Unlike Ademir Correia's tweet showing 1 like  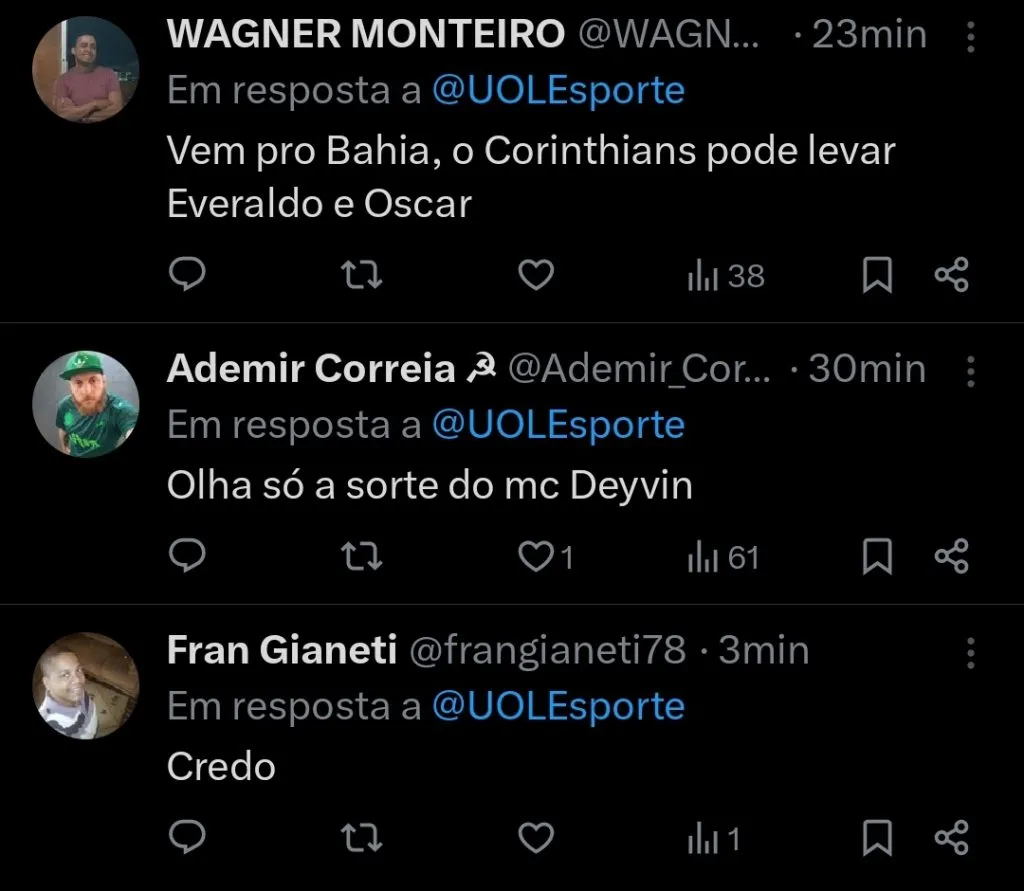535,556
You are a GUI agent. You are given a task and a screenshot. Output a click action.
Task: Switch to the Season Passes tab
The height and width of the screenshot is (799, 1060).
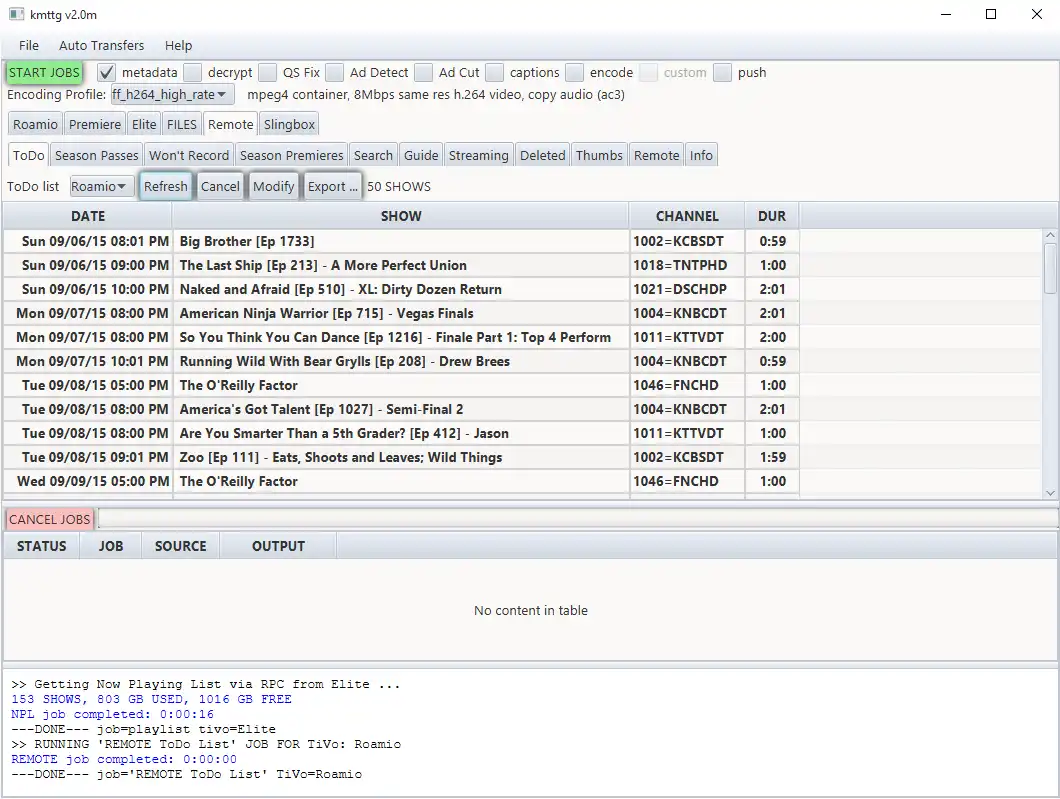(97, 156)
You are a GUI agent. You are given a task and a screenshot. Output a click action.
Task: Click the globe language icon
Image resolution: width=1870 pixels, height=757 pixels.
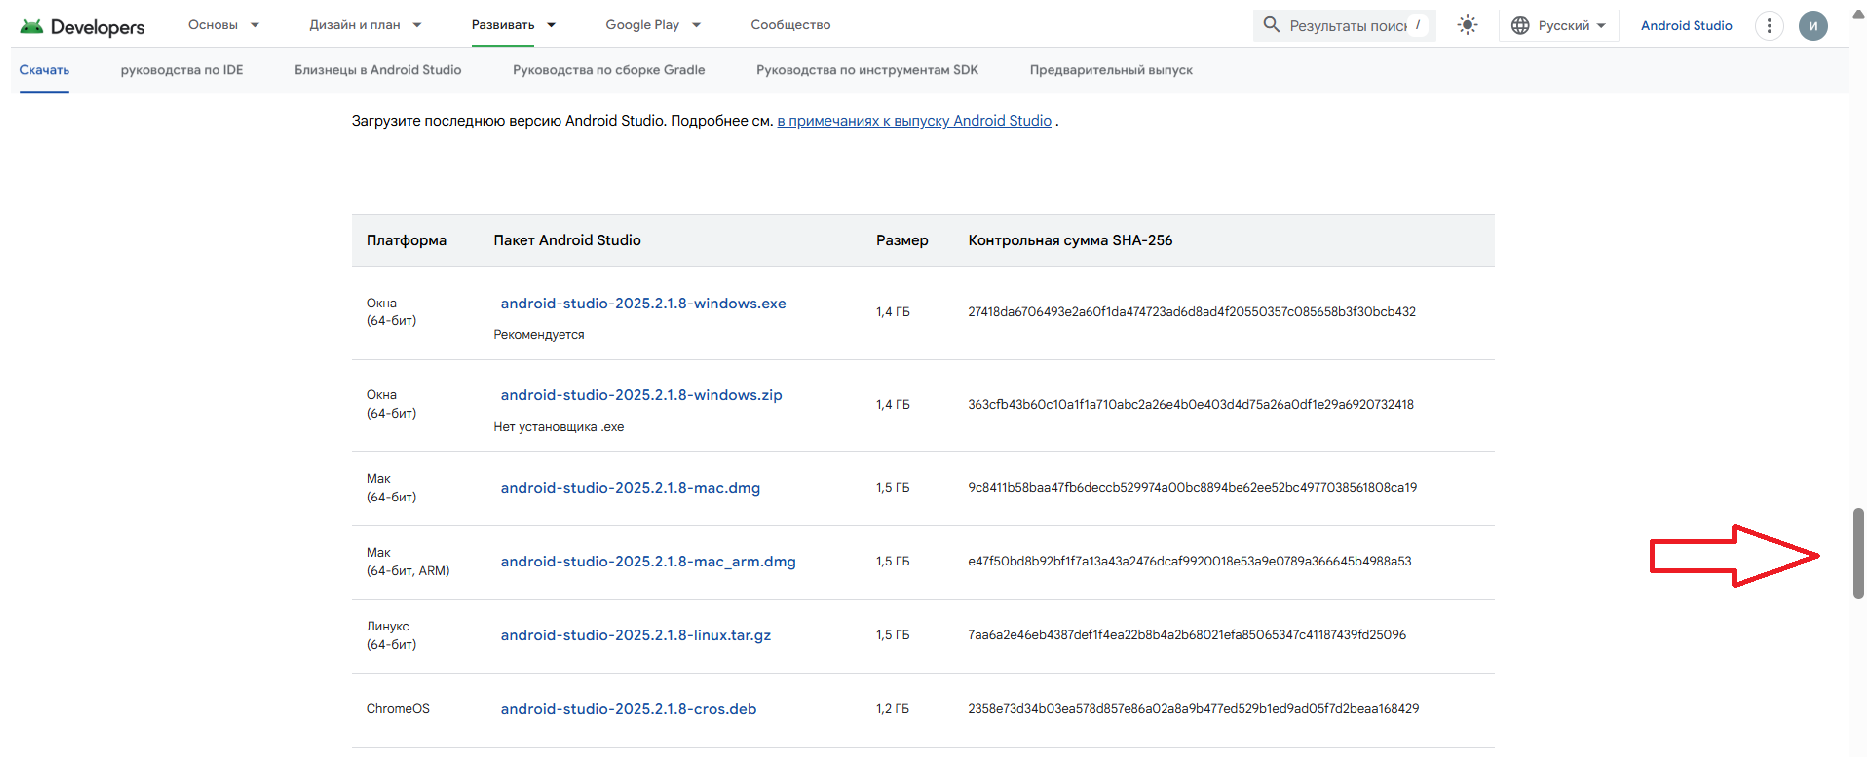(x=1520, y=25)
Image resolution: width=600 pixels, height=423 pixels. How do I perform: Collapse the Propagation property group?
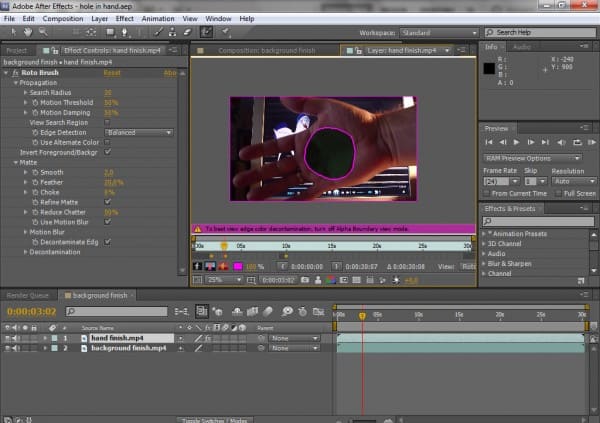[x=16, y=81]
# # # # # # #
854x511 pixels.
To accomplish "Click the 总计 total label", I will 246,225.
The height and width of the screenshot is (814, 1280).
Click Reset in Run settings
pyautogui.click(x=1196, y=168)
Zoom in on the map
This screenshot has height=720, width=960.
# # # # # # #
* _EXERCISE INSTRUCTIONS_:
Reproduce the entries verbatim, starting with the line that contains "Zoom in on the map" and continuing down to the line that contains "This screenshot has height=720, width=960.", with both of those lines included.

* _OUTPUT_:
Zoom in on the map
This screenshot has height=720, width=960.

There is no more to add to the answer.